While this approach allows to immediately abort the validation if a revoked certificate is encountered, the problem is that the certificate chain might not yet be trusted when the revocation plugin accesses the contained URIs. Only for a single-level PKI is the trust immediately established when finding the trusted, self-signed CA certificate that issued the end-entity certificate. So if an attacker sends specifically crafted end-entity and intermediate CA certificates, the URIs in the end-entity certificate are used for online revocation checks before the intermediate CA certificate is later rejected because no trusted issuer certificate is found and the authentication fails.

This allows attackers to encode URIs to servers under their control and force a strongSwan instance to connect to them.

Denial-of-Service Due To Attacker-Controlled OCSP URIs and CDPs

As described above, attackers are able force the revocation plugin to make requests to arbitrary servers. This can lead to different kinds of denial-of-service attacks, depending on how these servers react.

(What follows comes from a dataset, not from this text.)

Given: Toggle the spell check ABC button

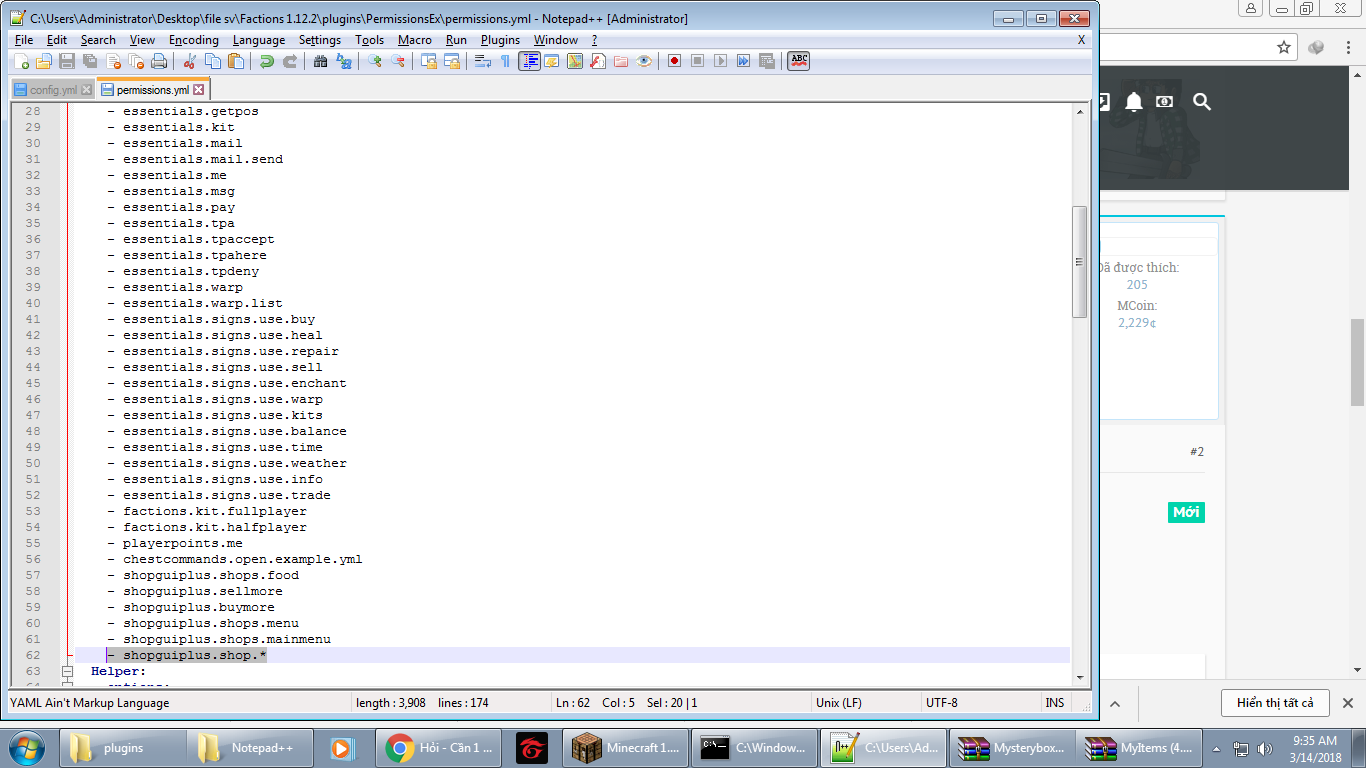Looking at the screenshot, I should click(798, 61).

A first one can be caused via a server that lets clients complete the TCP three-way handshake but then sends no data. It has to be reachable as there is an initial connection timeout (for DNS resolution and TCP handshake completion). But because the revocation plugin doesn't set an overall timeout for its requests and some fetcher plugins don't use one by default, in particular the commonly used curl plugin, the worker thread will be blocked practically indefinitely (i.e. until the default TCP timeout of the underling TCP/IP stack). By initiating multiple IKE_SAs with the same certificates, attackers are able to block worker threads to the point the daemon will not be able to process any further IKE messages or other events.

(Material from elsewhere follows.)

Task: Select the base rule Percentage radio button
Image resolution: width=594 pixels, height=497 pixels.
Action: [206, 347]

In a second potential attack, instead of sending no data, the server sends a lot of it. Because the fetched OCSP/CRL data is stored in memory and without any upper limits, the attacker might be able to exhaust all memory of the host strongSwan runs on, or at least force a system like Linux's OOM killer to terminate the IKE daemon.

Remote code execution is not possible due to this issue.

As mentioned in the introduction, credit to Lahav Schlesinger for finding this vulnerability.

Mitigation

Setups that don't use the revocation plugin are not directly vulnerable. However, if custom plugins are loaded that implement the validate() method of the cert_validator_t interface, there could be similar problems due to the inline certificate validation described above.

The just released strongSwan 5.9.8 fixes this vulnerability by creating a trusted certificate chain before starting online revocation checks. For older releases, we provide a patch that fixes the vulnerability and should apply with appropriate hunk offsets (please note that we don't provide patches for versions < 5.1.0).